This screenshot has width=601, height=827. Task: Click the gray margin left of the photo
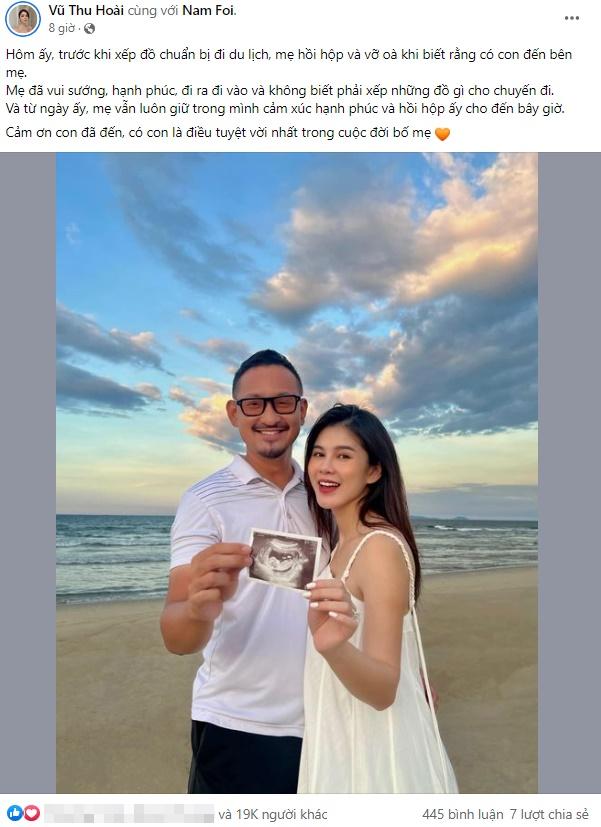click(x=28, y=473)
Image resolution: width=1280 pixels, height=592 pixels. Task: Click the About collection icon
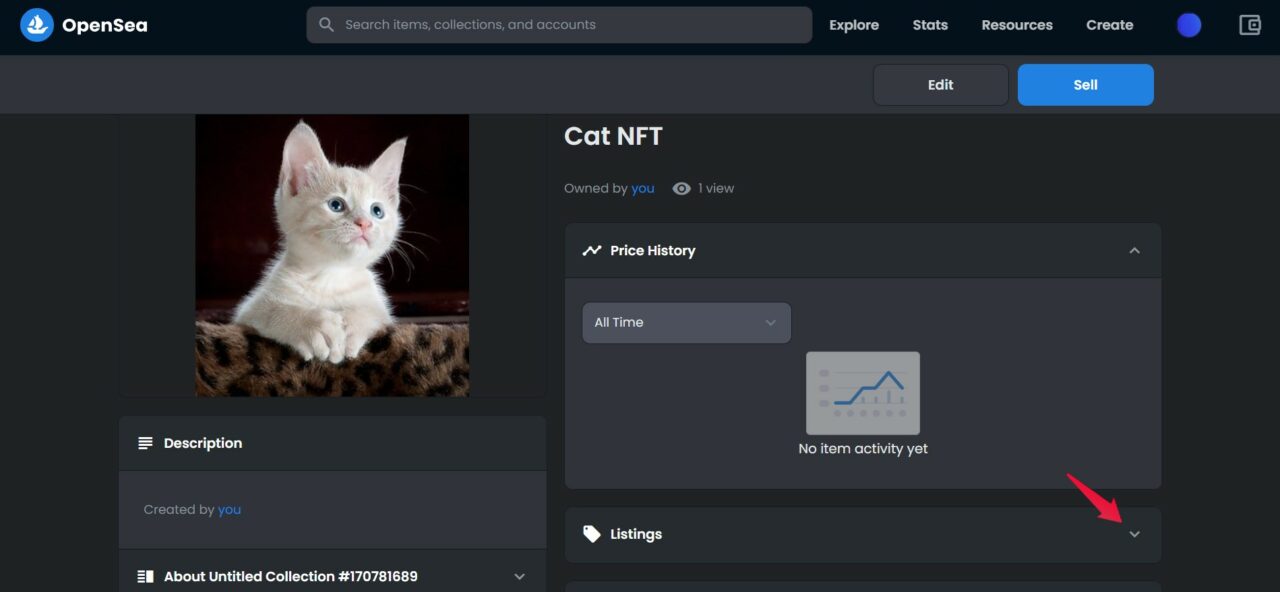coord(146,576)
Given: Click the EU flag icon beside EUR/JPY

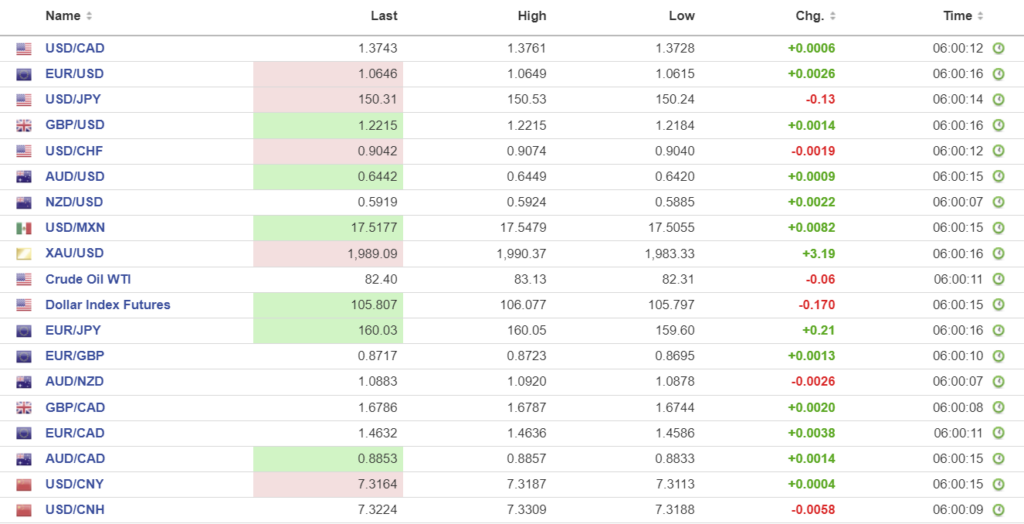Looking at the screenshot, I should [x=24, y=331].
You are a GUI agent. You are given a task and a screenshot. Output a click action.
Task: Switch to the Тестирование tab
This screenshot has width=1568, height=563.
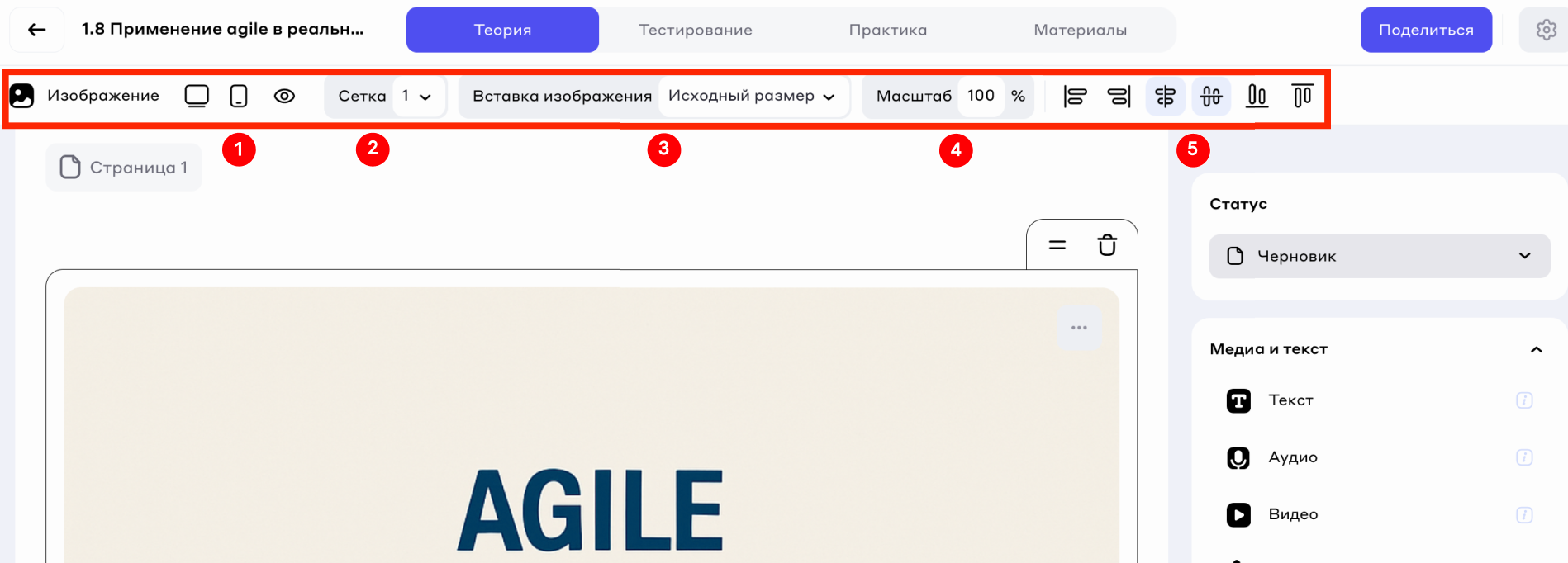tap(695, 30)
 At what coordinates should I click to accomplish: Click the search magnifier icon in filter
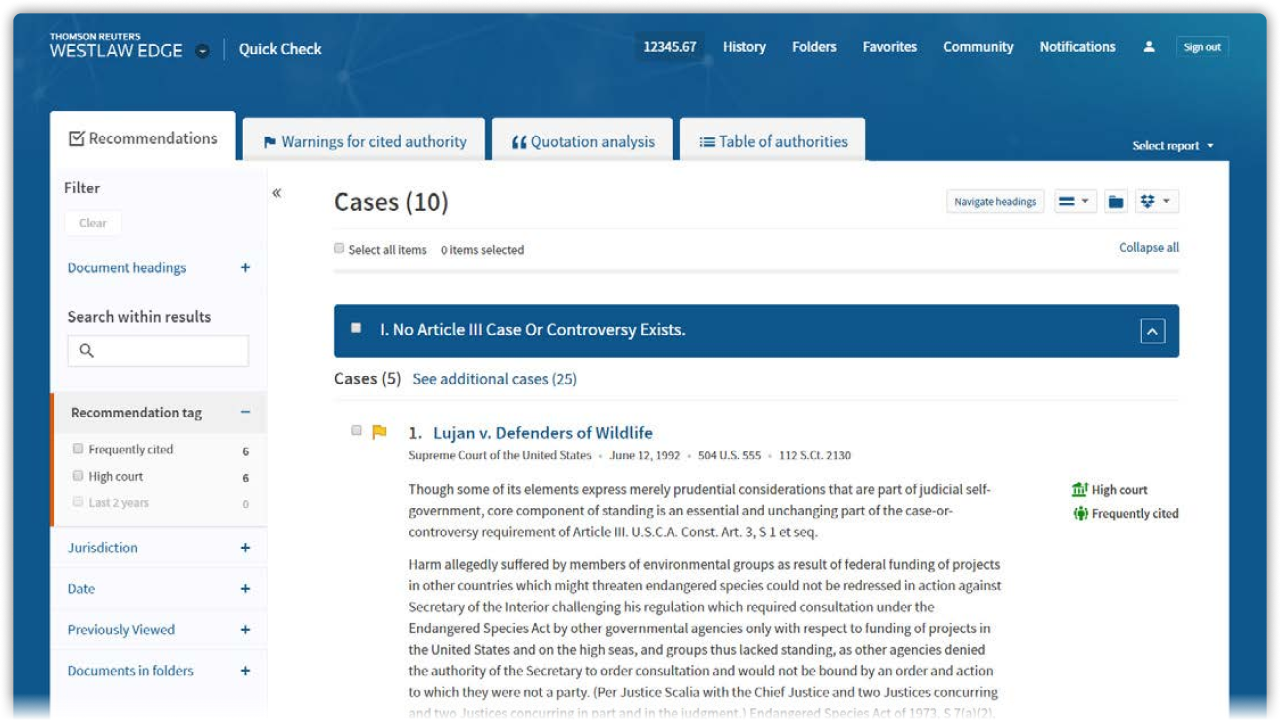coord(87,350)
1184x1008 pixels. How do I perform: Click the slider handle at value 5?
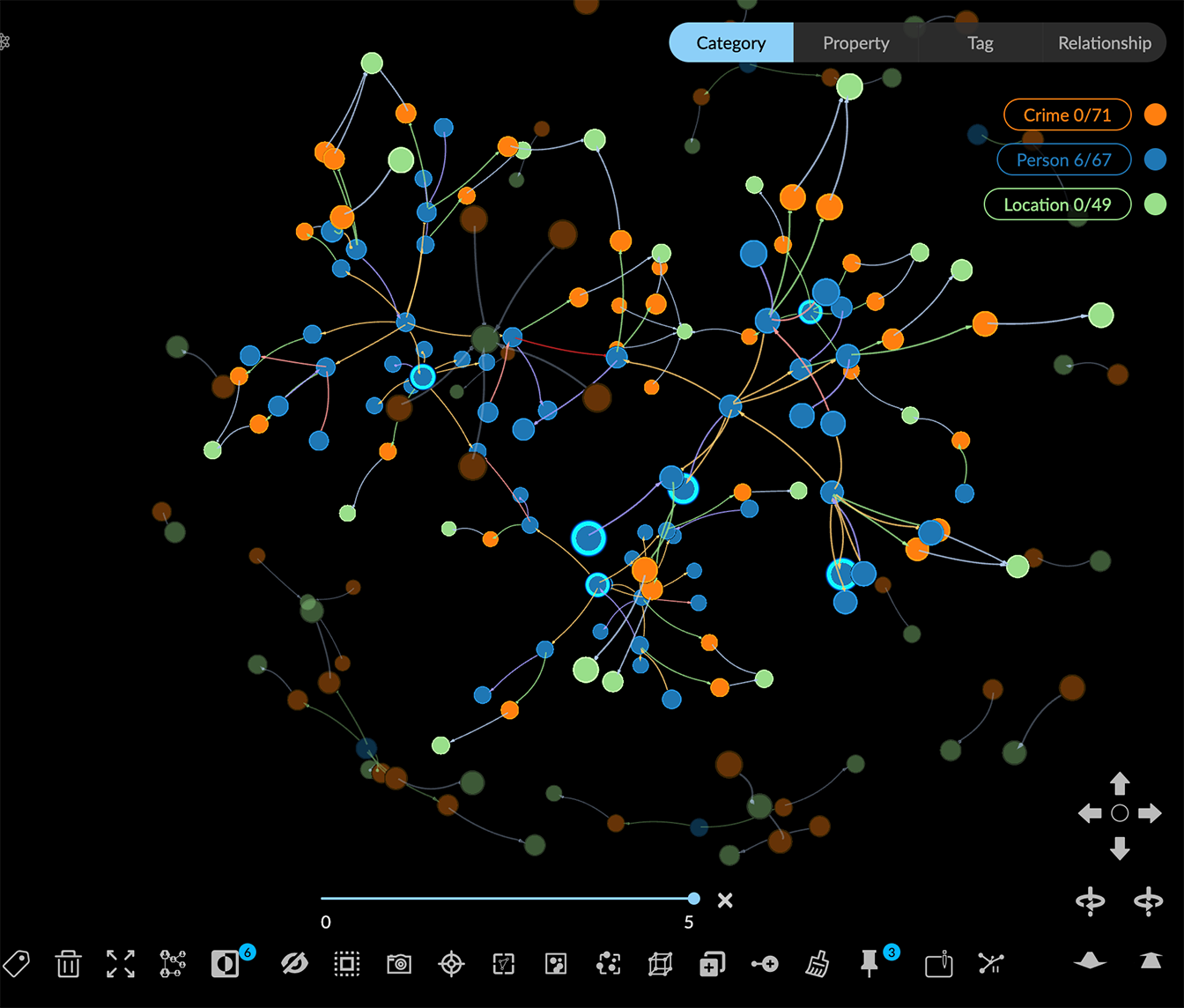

----

**Exercise task**
Please write out each line of these records exactly, leaving the pictures out of your answer.

**Task solution**
This screenshot has width=601, height=827. Task: Click the gray margin left of the photo
click(x=28, y=473)
Image resolution: width=1280 pixels, height=592 pixels. Task: Click the About collection icon
coord(146,576)
Given: Click the EU flag icon beside EUR/JPY

Looking at the screenshot, I should [x=24, y=331].
You are a GUI agent. You are given a task and a screenshot. Output a click action.
Task: Switch to the Тестирование tab
This screenshot has width=1568, height=563.
tap(695, 30)
 At what coordinates should I click to accomplish: Click the search magnifier icon in filter
coord(87,350)
1184x1008 pixels. How do I perform: Click the slider handle at value 5?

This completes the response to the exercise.